One weekend Jenny and I and a few of my friends took a trip to Hilton Head, NC. Jenny knew I loved the Hazelnut truffles the best and she brought 2 pounds of them for the ride; I must have eaten half the box. I loved that trip and loved eating those truffles.
Ever since then I’ve thought about those delicious chocolates over the years and finally figured out a way to make them so that everyone can enjoy (in moderation of course). So here they are: my lower fat hazelnut chocolate truffles. They look beautiful to serve for company or to bring as a gift. Enjoy!
Nutrition: per truffle – calories 94, fat 4.4 g
Yield: About 30 balls
- 8 ounces good quality semisweet chocolate chips
- 7 ounces fat free sweetened condensed milk (half of a 14 ounces can)
- half a pinch of salt
- 1 tsp vanilla extract
- 1/4 to 1/2 tsp natural hazelnut extract or oil — found in Whole foods, gourmet markets, or online.
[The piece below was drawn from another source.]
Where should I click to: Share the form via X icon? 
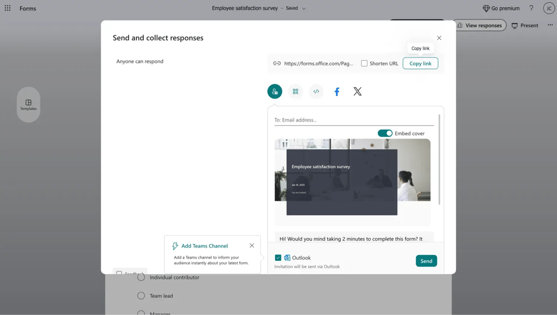(358, 91)
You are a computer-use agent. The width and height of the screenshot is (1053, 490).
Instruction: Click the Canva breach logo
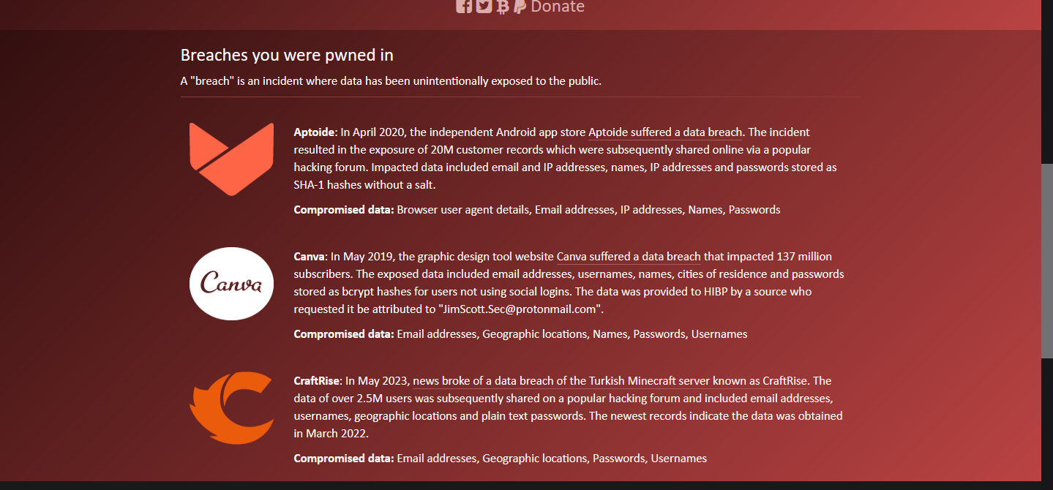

You can also use your favorite flavor extract in its place such as orange, coconut, coffee, use your imagination!
- 2 tbsp milk chocolate chips melted
- 1 ounces white chocolate, not the white chocolate chips because they will not melt properly
- 1 tsp canola oil divided between the milk chocolate and the white chocolate
- In a double boiler, melt the chocolate with the condensed milk. Add the extracts.
- Stir up and the chocolate will start to thicken. Place in fridge for about half hour or so until it has hardened enough to form into balls.
- Roll up to make about 30 balls.
- Melt your white and milk chocolate along with the oil in separate microwave safe bowls and then, with a fork or spoon, drizzle over the truffles.
That’s all there is! Store in an air tight container.